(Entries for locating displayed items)

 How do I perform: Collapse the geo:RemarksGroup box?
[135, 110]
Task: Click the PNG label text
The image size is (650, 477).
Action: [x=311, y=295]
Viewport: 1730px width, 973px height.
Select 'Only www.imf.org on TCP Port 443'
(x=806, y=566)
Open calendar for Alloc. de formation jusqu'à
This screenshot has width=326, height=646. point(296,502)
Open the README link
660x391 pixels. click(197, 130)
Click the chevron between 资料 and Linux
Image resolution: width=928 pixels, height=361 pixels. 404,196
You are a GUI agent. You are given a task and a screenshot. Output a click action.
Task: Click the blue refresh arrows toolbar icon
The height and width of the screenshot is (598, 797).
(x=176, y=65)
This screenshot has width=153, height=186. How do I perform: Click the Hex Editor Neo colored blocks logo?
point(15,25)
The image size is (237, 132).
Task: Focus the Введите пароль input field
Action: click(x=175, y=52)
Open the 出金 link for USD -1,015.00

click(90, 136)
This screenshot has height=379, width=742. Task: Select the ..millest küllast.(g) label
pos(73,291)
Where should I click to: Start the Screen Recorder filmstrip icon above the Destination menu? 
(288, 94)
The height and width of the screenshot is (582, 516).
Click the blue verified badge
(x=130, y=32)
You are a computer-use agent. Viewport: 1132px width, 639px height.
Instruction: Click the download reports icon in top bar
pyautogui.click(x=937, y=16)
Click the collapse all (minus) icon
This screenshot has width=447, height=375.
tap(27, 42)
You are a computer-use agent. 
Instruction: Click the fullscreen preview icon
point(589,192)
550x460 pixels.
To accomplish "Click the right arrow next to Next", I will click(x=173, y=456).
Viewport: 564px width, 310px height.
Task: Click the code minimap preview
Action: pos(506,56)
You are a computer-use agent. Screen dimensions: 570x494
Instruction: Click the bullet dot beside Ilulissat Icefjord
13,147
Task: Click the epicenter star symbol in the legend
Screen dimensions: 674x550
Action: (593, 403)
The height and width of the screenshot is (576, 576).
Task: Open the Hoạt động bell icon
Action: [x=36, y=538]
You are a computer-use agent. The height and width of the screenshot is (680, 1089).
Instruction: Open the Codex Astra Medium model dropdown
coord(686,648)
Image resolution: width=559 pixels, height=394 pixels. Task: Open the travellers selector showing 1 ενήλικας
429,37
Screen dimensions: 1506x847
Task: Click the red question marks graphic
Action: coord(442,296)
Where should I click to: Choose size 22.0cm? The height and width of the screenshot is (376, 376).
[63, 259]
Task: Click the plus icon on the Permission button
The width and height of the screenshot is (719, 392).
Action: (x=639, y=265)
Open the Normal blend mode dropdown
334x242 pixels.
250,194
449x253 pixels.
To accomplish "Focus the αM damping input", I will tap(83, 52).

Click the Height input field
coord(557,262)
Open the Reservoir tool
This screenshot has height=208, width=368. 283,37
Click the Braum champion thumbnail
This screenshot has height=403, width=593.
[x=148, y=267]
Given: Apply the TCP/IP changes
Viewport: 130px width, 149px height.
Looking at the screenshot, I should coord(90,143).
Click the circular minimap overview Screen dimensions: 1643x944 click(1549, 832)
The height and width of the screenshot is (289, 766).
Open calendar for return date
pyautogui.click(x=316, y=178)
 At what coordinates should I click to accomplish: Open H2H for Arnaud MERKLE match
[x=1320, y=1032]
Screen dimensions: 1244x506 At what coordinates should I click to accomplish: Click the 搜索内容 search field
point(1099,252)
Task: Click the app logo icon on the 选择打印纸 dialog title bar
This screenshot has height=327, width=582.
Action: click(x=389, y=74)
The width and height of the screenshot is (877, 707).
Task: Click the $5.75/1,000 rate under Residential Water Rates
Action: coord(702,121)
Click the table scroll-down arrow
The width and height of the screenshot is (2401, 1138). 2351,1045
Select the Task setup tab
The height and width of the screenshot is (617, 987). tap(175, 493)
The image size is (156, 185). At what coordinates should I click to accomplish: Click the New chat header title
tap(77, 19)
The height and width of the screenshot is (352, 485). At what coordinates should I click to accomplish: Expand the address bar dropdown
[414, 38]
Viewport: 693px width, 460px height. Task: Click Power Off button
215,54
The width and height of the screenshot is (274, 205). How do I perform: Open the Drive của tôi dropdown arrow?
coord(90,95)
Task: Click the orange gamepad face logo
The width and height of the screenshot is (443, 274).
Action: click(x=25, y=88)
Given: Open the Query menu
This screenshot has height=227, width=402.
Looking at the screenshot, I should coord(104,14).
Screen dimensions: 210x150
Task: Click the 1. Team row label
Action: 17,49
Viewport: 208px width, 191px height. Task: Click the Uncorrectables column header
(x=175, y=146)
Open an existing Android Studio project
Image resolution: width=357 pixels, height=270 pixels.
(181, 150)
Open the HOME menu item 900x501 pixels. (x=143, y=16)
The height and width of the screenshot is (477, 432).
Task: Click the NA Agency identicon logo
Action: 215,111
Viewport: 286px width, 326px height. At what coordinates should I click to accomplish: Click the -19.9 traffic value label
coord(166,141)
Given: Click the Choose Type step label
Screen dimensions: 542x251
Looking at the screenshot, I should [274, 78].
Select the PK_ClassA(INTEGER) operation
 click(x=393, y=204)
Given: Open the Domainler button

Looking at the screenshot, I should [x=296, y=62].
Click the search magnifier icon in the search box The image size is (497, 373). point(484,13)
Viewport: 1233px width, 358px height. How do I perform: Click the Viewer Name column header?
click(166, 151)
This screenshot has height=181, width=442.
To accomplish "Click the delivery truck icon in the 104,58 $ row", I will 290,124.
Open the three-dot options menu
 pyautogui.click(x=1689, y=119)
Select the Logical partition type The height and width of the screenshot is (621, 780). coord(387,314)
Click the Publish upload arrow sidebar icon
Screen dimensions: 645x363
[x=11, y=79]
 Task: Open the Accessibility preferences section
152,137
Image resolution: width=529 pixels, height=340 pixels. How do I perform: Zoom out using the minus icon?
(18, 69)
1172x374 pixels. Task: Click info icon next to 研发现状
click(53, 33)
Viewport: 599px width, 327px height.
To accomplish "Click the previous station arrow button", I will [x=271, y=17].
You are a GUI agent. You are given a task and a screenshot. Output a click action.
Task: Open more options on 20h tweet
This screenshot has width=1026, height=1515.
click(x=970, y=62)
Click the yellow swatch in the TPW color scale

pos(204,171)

* _Problem to work on_
Reproduce verbatim the lines of the entries above, starting at the line that contains "449x253 pixels." and ending at the line that contains "Looking at the screenshot, I should coord(90,143).", both included.

* _Result_
449x253 pixels.
To accomplish "Focus the αM damping input", I will tap(83, 52).

Click the Height input field
coord(557,262)
Open the Reservoir tool
This screenshot has height=208, width=368. 283,37
Click the Braum champion thumbnail
This screenshot has height=403, width=593.
[x=148, y=267]
Given: Apply the TCP/IP changes
Viewport: 130px width, 149px height.
Looking at the screenshot, I should coord(90,143).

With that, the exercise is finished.